◷ Reading Time: 5 minutes
Long-running business process
A long-running business process or transaction is when the whole end-to-end process might take days and weeks if not months or years to complete. A good example is when:
- A person goes to his or her GP and the doctor asks for a blood test.
- Then the doctor gives a patient a blood test exam and sends the patient to a lab
- The patient goes to a lab and does the blood test
- The lab requires a couple of days to run the test and prepare the results to send to the GP
- The patient now should get an appointment with the GP in a couple of days and visit the GP
Let’s say in this example that’s the end of the process. As you can see, this process takes days to be completed. At any stage different actors can participate in the whole process:
To model this type of process, you can also use multiple sets of smaller Flow and manage the connection between them. In order to make it simpler, you can use a Workflow.
Let’s create a simple Workflow model using the FlexRule Designer:
Also define an input parameter (In) called lab result, as shown below:
When you add a receive task, set the properties below:
- Title: Lab Result
- Display Name: Send lab result
These mean that in the Receive Task the actor (using your application) can query what actions are available. At this stage, your application can show the actor the actions (with the above properties) that are available. The actor can set the lab result parameter and send a Signal to the workflow to continue from this step onward.

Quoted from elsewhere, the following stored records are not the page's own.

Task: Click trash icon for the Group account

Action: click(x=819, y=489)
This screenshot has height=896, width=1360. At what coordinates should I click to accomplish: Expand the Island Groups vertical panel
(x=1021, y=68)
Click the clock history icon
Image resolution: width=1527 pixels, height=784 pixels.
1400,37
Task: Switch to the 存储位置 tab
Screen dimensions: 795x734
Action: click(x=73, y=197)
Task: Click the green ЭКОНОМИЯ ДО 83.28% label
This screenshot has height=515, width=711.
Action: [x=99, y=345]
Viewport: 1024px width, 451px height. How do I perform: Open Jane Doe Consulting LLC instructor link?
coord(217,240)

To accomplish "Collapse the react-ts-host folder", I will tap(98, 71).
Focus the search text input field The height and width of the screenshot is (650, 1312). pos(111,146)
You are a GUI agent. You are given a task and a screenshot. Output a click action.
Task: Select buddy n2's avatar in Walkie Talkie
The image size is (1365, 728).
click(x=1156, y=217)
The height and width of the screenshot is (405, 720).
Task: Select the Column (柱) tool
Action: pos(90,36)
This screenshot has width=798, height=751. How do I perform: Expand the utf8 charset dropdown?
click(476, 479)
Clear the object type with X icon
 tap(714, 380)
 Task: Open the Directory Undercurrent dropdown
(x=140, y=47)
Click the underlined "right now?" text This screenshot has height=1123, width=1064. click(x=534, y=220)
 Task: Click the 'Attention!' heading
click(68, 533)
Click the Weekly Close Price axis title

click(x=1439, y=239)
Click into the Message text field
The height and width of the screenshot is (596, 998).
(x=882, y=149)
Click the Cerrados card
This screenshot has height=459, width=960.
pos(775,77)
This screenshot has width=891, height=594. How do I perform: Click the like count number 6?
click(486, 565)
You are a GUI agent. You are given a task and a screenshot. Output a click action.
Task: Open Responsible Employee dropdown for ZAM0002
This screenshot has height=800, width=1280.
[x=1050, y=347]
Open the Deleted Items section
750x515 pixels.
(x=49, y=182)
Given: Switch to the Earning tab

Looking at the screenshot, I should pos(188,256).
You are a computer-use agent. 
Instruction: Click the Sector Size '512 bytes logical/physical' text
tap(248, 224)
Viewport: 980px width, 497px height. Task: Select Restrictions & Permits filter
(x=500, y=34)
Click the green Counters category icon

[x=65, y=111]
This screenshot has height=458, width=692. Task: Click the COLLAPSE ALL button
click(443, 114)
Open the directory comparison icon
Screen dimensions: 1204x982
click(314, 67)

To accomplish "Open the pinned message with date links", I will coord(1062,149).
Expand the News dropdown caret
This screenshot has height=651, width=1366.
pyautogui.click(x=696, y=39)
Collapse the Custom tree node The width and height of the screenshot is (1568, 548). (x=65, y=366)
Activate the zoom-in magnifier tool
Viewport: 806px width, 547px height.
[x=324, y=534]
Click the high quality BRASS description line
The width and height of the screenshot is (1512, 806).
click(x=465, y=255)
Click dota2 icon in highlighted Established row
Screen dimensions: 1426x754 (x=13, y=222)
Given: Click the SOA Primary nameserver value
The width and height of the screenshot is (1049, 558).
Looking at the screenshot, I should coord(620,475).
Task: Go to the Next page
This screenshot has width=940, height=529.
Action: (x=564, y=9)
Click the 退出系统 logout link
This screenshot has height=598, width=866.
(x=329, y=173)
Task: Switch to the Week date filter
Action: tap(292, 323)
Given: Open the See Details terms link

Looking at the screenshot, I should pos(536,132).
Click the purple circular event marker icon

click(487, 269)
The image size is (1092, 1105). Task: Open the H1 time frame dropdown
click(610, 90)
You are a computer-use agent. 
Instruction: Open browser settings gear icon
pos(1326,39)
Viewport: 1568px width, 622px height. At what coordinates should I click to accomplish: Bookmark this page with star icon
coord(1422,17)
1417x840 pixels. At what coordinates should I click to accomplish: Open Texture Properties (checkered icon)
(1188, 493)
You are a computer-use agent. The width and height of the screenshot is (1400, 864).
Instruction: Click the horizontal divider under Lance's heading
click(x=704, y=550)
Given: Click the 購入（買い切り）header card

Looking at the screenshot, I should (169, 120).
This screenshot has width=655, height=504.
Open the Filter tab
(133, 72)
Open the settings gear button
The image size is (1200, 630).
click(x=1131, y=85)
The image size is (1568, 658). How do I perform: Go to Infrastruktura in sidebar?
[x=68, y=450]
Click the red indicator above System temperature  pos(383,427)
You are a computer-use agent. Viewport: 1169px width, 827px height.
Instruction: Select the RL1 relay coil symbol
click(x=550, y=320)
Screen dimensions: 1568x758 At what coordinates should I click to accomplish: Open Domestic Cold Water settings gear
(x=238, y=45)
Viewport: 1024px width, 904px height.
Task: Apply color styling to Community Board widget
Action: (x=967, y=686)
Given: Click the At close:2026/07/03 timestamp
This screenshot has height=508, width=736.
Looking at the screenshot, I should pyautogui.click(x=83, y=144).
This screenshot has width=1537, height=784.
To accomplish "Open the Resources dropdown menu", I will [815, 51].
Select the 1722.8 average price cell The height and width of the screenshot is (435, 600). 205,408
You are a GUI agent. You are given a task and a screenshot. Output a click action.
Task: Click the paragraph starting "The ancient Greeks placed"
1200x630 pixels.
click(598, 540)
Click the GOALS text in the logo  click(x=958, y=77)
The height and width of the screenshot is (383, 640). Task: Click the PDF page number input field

If you look at the XML model of Workflow you can see the definition below:
<Workflow name="WorkflowWorkflow2" version="188.8.131.52"> <Declaration> <Define name="lab result" direction="In" /> </Declaration> <Nodes> <Start name="Start1"> <Transition name="Transition1" to="Task1" /> </Start> <End name="End1" /> <Task name="Task1" title="Lab Result" displayName="Send lab result"> <Transition name="Transition4" to="End1" /> </Task> </Nodes> </Workflow>
A Workflow is no different from any other logic, so you can simply use RuntimeEngine to load and Run workflow. For some specific Workflow functionality, the RuntimeEngine has a Workflow property that can be used. Other than that it is same as a normal Flow.
When a generic flow is executed using the Run method it will be going from start to finish. In the workflow, when execution reaches a Task or Timeout, Workflow goes into a Waiting state and execution control comes to your application. Then you can decide when to Resume the workflow from wherever it was last time.
With a workflow you can:
- Run: which creates a new instance of a workflow. That’s called a Workflow Instance.
- Resume: which continues a Workflow Instance from the last state. To continue a workflow instance you need to provide its latest context and a Signal
To run a workflow you need to:
- Create an engine using RuntimeEngine
- Call the Run method by passing input parameters
byte workflowModel=Encoding.UTF8.GetBytes(wf); var engine = RuntimeEngine.FromXml(workflowModel); // Now we call the run method. var result = engine.Run((object) null);
In the above sample code, we pass null to the lab result parameter, as this parameter will be used later on for providing the lab results.
At this stage, the workflow will be run and execution will be returned to your code.
For a long-running business process, you need to manage the context in order to resume it later. To access context you can use the line below:
var context = (WorkflowExecutionContext) result.Context;
If you check the state of Workflow you would notice it is not Complete and instead it is Waiting.
When a workflow state is on Waiting you can resume the workflow by providing the context.
context.VariableContainer["lab result"] = CreateLabResultObject(); engine.Workflow.Resume(context, new ReceiverSignal("Lab Result"));
In the above example your application will need to:
- Create and pass lab result (i.e., CreateLabResultObject method). This can be of any type.
- Specify a signal by using ReceiverSignal to let the workflow instance know with what Task to continue. There might be a situation where multiple Tasks are available to continue. Signal will tell the instance of what execution path to take.
If you check workflow state you will find that it is completed now.